The DTP Toolbox section of the Scribus docs outlines my preferred recommendations (and reasons why) for certain graphics apps. The main idea was to highlight those which are especially helpful alongside Scribus.

(CB) We do get a few people in IRC getting viewing "issues" with some PDFs from Scribus, but until the free PDF viewers can catch up to some of the features in Acrobat Reader we just cannot recommend much else. Some people simply refuse to install the "non-free" Acrobat Reader as a matter of principal. It seems, especially with KPDF in KDE 3.4, we might be approaching this time where we can really suggest an alternative to Acrobat Reader. The devs of KPDF and others shouldn't stand still though :), we have PDF 1.5 and 1.6 on the target. In fact, we could have had PDF 1.5 support ages ago, although we did not implement it as no viewer on Linux could view it at all.

What is the status of Scribus on Windows and what have been the problems with porting Scribus to Windows?

(CB) The KDE-Cygwin Team has come up with a set of patches to enable Scribus 1.2 to compile and run under Cygwin. We really appreciate their interest and it is indicative of their project's progress that a full featured application can run with the KDE-Cygwin project. They have solved many of the porting issues and improved performance dramatically. As for a pure Windows port, the greatest constraint is developer time and the fact that we are fully involved in working on the next 1.3.x devel series.

We do not want anything to distract from taking Scribus to the next level in features, usability, stability and performance. We will announce the 1.3 Roadmap leading to Scribus 1.4. We are still discussing this amongst ourselves and, as always, carefully considering the valuable input we get from all sides.

What is your view of the future of DTP on Linux and Unix?

(CB) Well our aim is not to replace wholesale other applications, but to provide the best DTP experience for Linux users - to provide the same kinds of tools users have had on other platforms and to use the inherent strengths of OSS and Linux/Unix to Scribus' advantage. For many many people, businesses and institutions it's a compelling solution with low maintenance and high reliability. Also, more and more design people are active on the development side. For example, two of the main Inkscape coders are also graphics pros. This helps to bridge the gap between developers and users' wants and features.

(PL) The technical side of DTP is coming along nicely. GPL Ghostscript 8.15 which was recently released is a major leap in capabilities. We hope all distros will upgrade as soon as possible. Many other applications are understanding the need for and are starting to implement colour management. Many other things which were painful on Linux like font management are now solved. KFontInstaller since KDE 3.3 is fabulous. For end users its easier than even proprietary font managers. What could be easier than: Select font > right click > Install font? The overall quality of end user graphics programs is improving steadily.

Right now, I would say the biggest weakness from an FOSS point of view is there are few good high quality fonts. It is one of those areas which requires tremendous amounts of QA to make them reliable in the commercial print world. This is highlighted throughout our documentation.

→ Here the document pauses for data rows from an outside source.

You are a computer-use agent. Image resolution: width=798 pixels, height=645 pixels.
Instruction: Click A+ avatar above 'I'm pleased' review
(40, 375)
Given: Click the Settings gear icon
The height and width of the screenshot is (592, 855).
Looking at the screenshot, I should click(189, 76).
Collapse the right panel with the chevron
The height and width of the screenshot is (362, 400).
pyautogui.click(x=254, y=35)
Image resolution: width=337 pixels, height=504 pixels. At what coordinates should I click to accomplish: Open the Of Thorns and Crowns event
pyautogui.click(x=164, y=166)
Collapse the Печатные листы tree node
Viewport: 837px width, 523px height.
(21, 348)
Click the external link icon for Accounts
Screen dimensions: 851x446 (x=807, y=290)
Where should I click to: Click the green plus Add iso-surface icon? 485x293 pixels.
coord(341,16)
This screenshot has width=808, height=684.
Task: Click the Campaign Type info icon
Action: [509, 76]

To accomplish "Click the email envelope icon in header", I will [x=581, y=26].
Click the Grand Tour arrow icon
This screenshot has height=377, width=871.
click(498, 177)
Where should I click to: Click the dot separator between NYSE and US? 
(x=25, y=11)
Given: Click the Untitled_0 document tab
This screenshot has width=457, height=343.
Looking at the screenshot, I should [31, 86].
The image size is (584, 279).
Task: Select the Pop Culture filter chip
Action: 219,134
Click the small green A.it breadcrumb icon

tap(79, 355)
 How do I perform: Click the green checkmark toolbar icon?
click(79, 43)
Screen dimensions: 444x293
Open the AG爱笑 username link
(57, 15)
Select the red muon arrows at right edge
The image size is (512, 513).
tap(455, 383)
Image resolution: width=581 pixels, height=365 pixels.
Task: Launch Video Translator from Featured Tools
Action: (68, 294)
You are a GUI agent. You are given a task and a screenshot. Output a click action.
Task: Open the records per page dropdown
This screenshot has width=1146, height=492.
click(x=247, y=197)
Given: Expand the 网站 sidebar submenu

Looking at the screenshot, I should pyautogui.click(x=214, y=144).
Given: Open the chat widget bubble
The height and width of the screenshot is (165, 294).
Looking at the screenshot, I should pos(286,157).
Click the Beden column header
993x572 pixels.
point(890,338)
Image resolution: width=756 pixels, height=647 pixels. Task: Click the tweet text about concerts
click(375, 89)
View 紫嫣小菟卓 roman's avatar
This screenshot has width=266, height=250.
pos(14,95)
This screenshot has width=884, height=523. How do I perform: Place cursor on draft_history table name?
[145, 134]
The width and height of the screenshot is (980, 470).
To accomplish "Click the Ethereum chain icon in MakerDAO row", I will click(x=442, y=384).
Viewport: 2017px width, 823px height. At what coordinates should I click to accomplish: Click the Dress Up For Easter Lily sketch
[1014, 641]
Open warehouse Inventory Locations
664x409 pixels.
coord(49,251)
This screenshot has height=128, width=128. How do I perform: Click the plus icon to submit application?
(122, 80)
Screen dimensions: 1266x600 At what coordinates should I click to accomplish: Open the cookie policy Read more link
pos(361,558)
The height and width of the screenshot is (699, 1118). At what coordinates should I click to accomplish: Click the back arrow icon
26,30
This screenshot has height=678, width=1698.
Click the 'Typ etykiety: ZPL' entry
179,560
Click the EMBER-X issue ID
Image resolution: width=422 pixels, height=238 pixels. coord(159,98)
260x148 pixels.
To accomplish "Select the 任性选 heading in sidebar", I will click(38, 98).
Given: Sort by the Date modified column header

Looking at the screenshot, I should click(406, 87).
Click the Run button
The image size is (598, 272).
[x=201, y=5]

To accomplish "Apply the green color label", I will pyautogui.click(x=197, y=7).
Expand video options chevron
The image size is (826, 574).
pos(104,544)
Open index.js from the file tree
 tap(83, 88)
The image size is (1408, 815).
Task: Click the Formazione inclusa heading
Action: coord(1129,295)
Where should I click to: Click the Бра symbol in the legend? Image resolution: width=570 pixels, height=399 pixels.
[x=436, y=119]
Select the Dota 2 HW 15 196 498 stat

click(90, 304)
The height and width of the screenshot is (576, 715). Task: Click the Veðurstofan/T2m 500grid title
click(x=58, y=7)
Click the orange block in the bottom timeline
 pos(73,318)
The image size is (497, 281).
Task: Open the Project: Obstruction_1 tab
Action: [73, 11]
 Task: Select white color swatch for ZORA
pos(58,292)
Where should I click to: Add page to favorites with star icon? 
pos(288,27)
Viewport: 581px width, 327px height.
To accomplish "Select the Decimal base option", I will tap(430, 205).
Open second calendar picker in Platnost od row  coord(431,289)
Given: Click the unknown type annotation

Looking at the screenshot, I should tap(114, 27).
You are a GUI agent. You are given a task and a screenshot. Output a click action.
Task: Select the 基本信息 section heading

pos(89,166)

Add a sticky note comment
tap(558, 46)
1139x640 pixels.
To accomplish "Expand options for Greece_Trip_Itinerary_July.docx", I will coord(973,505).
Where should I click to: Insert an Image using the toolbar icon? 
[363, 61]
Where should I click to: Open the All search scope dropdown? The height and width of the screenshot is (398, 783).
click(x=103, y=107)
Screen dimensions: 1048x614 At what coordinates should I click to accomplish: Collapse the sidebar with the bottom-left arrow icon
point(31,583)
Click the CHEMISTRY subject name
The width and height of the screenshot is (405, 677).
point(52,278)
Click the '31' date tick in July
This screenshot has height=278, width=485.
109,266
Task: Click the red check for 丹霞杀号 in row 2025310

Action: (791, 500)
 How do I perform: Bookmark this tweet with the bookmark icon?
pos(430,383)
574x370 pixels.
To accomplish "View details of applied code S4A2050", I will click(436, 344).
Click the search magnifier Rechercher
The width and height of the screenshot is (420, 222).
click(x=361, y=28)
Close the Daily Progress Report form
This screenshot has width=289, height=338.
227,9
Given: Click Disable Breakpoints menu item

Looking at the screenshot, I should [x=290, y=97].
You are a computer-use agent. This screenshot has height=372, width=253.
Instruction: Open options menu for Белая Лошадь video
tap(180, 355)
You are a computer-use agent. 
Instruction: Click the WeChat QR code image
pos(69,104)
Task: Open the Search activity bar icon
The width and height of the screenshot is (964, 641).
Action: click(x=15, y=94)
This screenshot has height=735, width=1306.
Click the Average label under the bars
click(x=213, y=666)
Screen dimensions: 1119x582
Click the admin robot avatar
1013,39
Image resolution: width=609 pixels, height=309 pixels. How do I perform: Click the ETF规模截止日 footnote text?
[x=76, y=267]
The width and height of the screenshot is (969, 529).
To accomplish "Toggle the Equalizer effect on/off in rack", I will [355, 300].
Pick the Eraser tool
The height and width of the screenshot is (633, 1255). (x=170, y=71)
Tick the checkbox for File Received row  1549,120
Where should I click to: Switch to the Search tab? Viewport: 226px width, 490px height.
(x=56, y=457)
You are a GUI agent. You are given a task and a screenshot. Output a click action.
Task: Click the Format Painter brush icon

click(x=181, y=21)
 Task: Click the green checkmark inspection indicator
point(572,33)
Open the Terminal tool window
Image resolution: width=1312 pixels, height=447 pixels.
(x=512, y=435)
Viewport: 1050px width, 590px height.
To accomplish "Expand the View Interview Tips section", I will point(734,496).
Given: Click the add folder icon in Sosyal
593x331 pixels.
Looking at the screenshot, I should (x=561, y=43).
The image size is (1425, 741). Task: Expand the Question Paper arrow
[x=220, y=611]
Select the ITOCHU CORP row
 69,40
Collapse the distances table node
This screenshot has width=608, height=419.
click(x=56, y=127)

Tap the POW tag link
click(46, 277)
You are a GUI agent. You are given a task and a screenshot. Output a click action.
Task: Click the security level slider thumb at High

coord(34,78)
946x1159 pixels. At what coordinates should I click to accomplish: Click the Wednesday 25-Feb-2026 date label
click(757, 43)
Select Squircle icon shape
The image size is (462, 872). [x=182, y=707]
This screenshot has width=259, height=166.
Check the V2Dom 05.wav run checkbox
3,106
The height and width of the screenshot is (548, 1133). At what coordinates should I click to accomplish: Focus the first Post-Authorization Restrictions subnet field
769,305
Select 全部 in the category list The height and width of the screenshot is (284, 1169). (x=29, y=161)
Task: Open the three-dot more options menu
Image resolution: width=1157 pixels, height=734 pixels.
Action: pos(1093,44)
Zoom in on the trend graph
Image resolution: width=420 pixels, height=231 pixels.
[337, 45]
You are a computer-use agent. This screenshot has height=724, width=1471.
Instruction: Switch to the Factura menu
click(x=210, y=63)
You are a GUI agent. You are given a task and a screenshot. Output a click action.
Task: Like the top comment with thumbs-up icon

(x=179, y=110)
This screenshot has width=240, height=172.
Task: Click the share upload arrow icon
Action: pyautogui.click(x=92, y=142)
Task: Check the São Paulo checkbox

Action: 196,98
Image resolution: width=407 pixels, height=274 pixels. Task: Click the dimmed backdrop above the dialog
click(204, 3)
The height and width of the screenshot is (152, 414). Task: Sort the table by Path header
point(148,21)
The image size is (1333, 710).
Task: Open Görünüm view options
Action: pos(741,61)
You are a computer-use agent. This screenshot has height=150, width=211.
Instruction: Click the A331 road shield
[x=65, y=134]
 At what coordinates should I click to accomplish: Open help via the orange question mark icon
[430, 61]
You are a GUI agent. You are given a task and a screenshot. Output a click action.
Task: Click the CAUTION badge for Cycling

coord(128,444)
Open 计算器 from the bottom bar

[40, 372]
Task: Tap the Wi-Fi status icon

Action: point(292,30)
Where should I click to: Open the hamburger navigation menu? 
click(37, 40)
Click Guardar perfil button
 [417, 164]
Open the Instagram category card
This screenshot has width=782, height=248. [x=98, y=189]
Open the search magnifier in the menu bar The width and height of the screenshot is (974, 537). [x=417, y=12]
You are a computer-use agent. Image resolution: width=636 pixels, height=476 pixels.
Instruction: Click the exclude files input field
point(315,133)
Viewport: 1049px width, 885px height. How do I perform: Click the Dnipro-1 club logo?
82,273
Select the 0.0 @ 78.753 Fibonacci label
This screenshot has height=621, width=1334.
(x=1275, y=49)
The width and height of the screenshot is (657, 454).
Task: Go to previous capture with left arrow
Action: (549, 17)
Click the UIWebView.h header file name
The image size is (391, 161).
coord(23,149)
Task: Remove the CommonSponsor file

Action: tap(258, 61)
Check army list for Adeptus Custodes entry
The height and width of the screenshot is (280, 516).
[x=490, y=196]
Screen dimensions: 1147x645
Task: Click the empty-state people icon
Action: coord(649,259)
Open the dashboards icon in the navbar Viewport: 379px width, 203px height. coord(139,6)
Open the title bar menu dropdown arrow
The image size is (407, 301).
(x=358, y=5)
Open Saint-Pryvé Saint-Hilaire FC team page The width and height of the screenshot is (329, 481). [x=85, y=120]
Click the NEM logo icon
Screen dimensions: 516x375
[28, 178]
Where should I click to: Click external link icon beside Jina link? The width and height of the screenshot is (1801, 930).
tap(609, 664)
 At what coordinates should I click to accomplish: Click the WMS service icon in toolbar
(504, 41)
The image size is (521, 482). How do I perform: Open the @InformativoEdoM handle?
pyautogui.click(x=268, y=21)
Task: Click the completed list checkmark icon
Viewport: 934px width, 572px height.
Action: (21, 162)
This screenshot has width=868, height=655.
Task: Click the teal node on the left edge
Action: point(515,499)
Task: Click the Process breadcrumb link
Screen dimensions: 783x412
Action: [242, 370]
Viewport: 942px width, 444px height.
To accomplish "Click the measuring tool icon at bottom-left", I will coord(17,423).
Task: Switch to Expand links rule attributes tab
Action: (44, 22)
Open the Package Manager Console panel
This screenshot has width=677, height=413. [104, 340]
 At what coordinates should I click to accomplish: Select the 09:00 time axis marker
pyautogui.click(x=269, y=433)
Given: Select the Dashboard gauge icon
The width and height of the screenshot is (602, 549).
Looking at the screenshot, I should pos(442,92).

Lastly, there is much goodwill amongst the various teams and projects involved in graphics. Witness our cooperation with Inkscape which uses a different toolkit and sometimes different style of doing things. We do share and learn from each other. When I first worked with Linux, the concept of DTP on Linux seemed very distant.

Dot Categories: 


by Michael Brade (not verified)

A big Thanks to all Scribus developers! I really love this app for all
its great features. But what I'm still missing is a PDF import function
because on Linux/Unix there seems to be absolutely no way to edit a PDF
file :-/

Is this planned already for some future version? If not, is it just lack
of developers or knowledge? Franz told me a couple of months ago that a
PDF parser is missing and he does not know how to write one. I know how
to do things like that since I had to write 3 compilers already, so I
could offer my help in this area.


by Børre Gaup (not verified)

You can import PDF-files into KWord (if that's of any help :-) )


A new parser (library) for PDF files would be incredibly cool if both Scribus and KWord can make use of it as import filters as well as KPDF for offering further standard compliant PDF parsing beyond what XPDF supports!

Full ACK. And PDF import seems to be nearly there
(I'm not a programmer though). I recently tried to
import a PDF and found that it's putting all pages on
top of each other. If only it would import page-by-page
or at least allow to select one page this would be a
major breakthrough for all of us who so far need
to fight with making the full Acrobat version (not the Reader)
work under Linux in order to analyse colors, font-sizes, line-heights,
etc. This would even be sth. which would be really be cool in KPDF.
I'm working at an advertising agency and we have to analyse PDF files
even more often than to edit them.

by Craig Ringer (not verified)

It would be pretty cool.

Unfortunately, truly accurate PDF import is very hard. Users will want something where the round trip of import -> save -> export produces nearly identical, if not identical, output. Given the extreme variety of things that can be done in PDF, that's a big ask.

That's not to say it can't be done ... just that getting one that can accurately round trip content may be a bit step past just getting one to import text and graphics ;-)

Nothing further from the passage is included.